* Record set:
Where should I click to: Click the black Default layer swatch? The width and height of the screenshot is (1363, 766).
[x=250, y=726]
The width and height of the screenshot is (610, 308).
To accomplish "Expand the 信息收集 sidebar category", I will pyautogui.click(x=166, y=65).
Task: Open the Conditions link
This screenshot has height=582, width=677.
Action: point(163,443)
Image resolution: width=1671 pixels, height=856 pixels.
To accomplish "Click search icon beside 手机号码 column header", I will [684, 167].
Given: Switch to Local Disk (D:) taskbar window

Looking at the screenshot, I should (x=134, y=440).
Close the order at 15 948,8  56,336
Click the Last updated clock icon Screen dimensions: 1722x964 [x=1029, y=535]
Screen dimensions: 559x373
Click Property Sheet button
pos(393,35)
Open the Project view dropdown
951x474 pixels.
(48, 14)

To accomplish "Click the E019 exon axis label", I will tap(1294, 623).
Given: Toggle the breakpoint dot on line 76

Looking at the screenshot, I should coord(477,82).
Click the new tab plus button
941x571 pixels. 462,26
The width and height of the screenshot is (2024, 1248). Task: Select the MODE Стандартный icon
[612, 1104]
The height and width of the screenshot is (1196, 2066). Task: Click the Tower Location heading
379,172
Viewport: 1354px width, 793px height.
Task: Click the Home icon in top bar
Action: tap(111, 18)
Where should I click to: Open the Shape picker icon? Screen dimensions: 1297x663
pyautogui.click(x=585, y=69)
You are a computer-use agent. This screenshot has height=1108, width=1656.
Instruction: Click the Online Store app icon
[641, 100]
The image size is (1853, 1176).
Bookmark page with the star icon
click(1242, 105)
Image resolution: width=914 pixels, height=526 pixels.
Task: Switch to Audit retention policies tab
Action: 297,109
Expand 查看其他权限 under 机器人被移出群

* What to do: Top to bottom, transcribe every line above exactly.

* Answer:
Where should I click to: Click the black Default layer swatch? The width and height of the screenshot is (1363, 766).
[x=250, y=726]
The width and height of the screenshot is (610, 308).
To accomplish "Expand the 信息收集 sidebar category", I will pyautogui.click(x=166, y=65).
Task: Open the Conditions link
This screenshot has height=582, width=677.
Action: point(163,443)
Image resolution: width=1671 pixels, height=856 pixels.
To accomplish "Click search icon beside 手机号码 column header", I will [684, 167].
Given: Switch to Local Disk (D:) taskbar window

Looking at the screenshot, I should (x=134, y=440).
Close the order at 15 948,8  56,336
Click the Last updated clock icon Screen dimensions: 1722x964 [x=1029, y=535]
Screen dimensions: 559x373
Click Property Sheet button
pos(393,35)
Open the Project view dropdown
951x474 pixels.
(48, 14)

To accomplish "Click the E019 exon axis label", I will tap(1294, 623).
Given: Toggle the breakpoint dot on line 76

Looking at the screenshot, I should coord(477,82).
Click the new tab plus button
941x571 pixels. 462,26
The width and height of the screenshot is (2024, 1248). Task: Select the MODE Стандартный icon
[612, 1104]
The height and width of the screenshot is (1196, 2066). Task: Click the Tower Location heading
379,172
Viewport: 1354px width, 793px height.
Task: Click the Home icon in top bar
Action: tap(111, 18)
Where should I click to: Open the Shape picker icon? Screen dimensions: 1297x663
pyautogui.click(x=585, y=69)
You are a computer-use agent. This screenshot has height=1108, width=1656.
Instruction: Click the Online Store app icon
[641, 100]
The image size is (1853, 1176).
Bookmark page with the star icon
click(1242, 105)
Image resolution: width=914 pixels, height=526 pixels.
Task: Switch to Audit retention policies tab
Action: 297,109
Expand 查看其他权限 under 机器人被移出群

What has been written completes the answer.